PROBLEM STATEMENT:
Please return each item below word for word, leaving every line unchanged.

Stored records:
# # # # # # #
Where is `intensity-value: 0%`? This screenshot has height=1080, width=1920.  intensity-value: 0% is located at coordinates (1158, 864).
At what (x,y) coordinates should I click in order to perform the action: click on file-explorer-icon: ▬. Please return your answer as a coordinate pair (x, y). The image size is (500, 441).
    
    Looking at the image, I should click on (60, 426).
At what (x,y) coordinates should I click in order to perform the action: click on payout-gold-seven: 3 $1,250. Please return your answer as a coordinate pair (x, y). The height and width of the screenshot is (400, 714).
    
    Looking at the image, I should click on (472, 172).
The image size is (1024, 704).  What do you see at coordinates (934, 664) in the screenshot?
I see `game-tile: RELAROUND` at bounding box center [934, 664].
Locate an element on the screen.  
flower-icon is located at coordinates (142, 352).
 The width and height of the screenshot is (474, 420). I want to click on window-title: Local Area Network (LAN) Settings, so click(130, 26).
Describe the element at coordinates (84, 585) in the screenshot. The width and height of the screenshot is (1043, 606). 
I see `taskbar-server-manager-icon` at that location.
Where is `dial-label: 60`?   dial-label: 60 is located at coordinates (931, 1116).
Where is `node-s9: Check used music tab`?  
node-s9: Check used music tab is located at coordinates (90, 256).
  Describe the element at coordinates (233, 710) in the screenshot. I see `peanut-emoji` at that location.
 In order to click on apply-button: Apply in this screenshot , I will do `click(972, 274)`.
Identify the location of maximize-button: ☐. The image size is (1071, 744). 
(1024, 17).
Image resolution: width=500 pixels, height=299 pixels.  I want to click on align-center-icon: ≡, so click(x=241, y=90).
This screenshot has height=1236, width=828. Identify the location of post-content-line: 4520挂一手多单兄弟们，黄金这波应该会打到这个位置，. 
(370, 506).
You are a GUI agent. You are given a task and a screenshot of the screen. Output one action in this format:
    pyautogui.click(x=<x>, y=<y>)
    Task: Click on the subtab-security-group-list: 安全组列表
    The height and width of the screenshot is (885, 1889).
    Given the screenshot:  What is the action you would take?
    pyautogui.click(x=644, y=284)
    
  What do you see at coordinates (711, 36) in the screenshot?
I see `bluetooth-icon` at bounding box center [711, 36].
# # # # # # #
FINISHED EXERCISE:
Where is `intensity-value: 0%`? This screenshot has height=1080, width=1920.  intensity-value: 0% is located at coordinates (1158, 864).
At what (x,y) coordinates should I click in order to perform the action: click on file-explorer-icon: ▬. Please return your answer as a coordinate pair (x, y). The image size is (500, 441).
    
    Looking at the image, I should click on (60, 426).
At what (x,y) coordinates should I click in order to perform the action: click on payout-gold-seven: 3 $1,250. Please return your answer as a coordinate pair (x, y). The height and width of the screenshot is (400, 714).
    
    Looking at the image, I should click on (472, 172).
The image size is (1024, 704).  What do you see at coordinates (934, 664) in the screenshot?
I see `game-tile: RELAROUND` at bounding box center [934, 664].
Locate an element on the screen.  
flower-icon is located at coordinates (142, 352).
 The width and height of the screenshot is (474, 420). I want to click on window-title: Local Area Network (LAN) Settings, so click(130, 26).
Describe the element at coordinates (84, 585) in the screenshot. The width and height of the screenshot is (1043, 606). 
I see `taskbar-server-manager-icon` at that location.
Where is `dial-label: 60`?   dial-label: 60 is located at coordinates (931, 1116).
Where is `node-s9: Check used music tab`?  
node-s9: Check used music tab is located at coordinates (90, 256).
  Describe the element at coordinates (233, 710) in the screenshot. I see `peanut-emoji` at that location.
 In order to click on apply-button: Apply in this screenshot , I will do `click(972, 274)`.
Identify the location of maximize-button: ☐. The image size is (1071, 744). 
(1024, 17).
Image resolution: width=500 pixels, height=299 pixels.  I want to click on align-center-icon: ≡, so click(x=241, y=90).
This screenshot has height=1236, width=828. Identify the location of post-content-line: 4520挂一手多单兄弟们，黄金这波应该会打到这个位置，. 
(370, 506).
You are a GUI agent. You are given a task and a screenshot of the screen. Output one action in this format:
    pyautogui.click(x=<x>, y=<y>)
    Task: Click on the subtab-security-group-list: 安全组列表
    The height and width of the screenshot is (885, 1889).
    Given the screenshot:  What is the action you would take?
    pyautogui.click(x=644, y=284)
    
  What do you see at coordinates (711, 36) in the screenshot?
I see `bluetooth-icon` at bounding box center [711, 36].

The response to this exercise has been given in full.